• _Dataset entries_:
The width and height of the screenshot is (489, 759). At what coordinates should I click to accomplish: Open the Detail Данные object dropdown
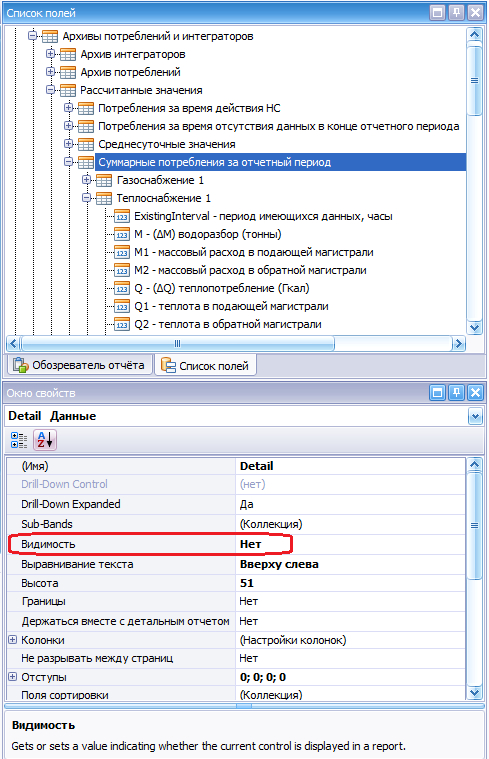coord(475,416)
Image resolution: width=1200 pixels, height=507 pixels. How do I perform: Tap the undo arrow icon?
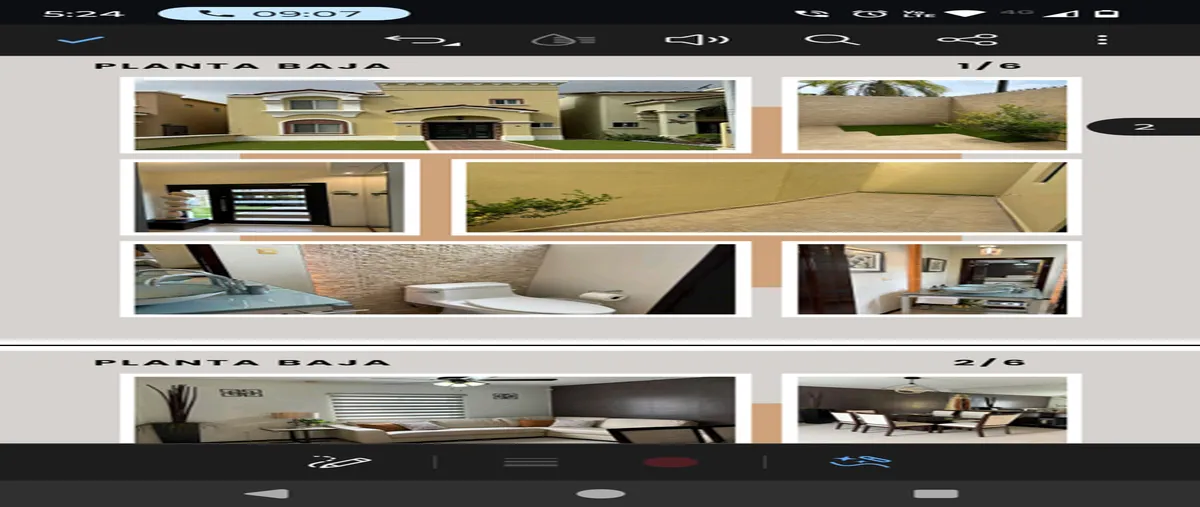pos(423,40)
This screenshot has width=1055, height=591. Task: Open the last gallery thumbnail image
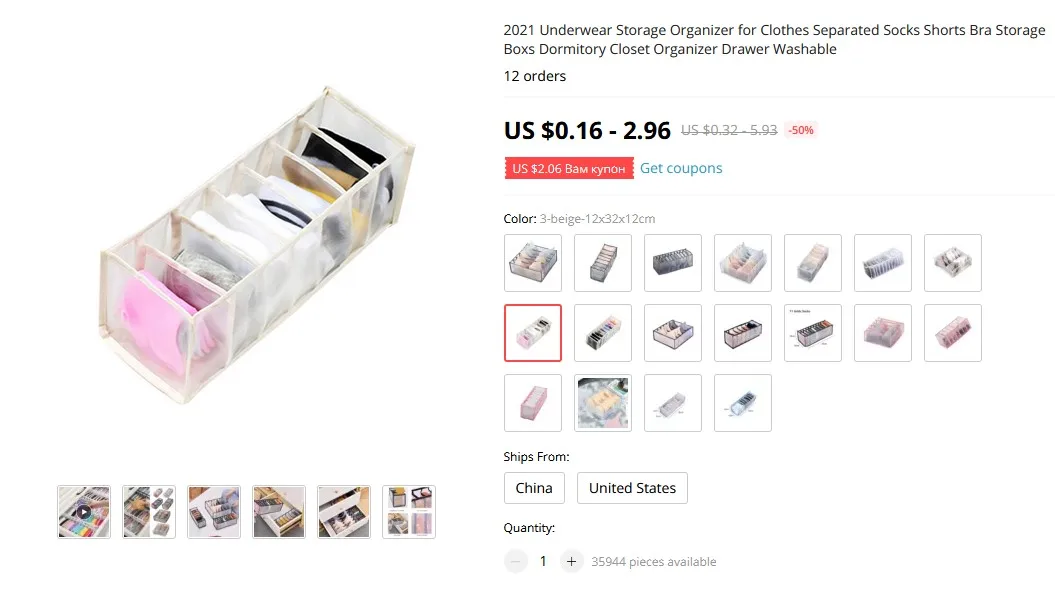[x=409, y=512]
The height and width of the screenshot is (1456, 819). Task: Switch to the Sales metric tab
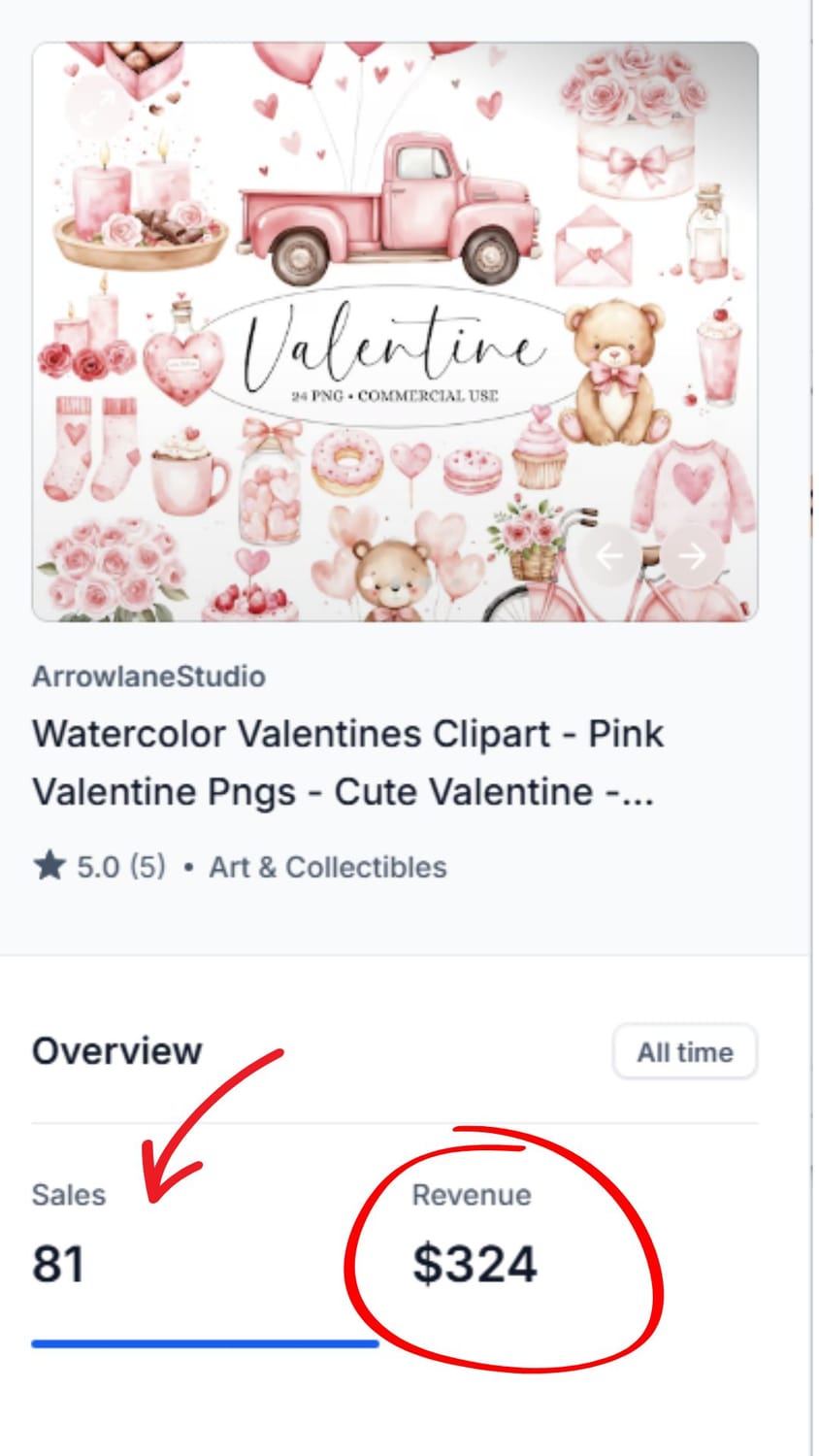coord(68,1195)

• _Goal of the exercise_:
Please restate word for word each line from the one containing "This screenshot has" to the end of the data above, without the pictures.

• _Response_:
This screenshot has width=1055, height=591. Task: Open the last gallery thumbnail image
[x=409, y=512]
The height and width of the screenshot is (1456, 819). Task: Switch to the Sales metric tab
coord(68,1195)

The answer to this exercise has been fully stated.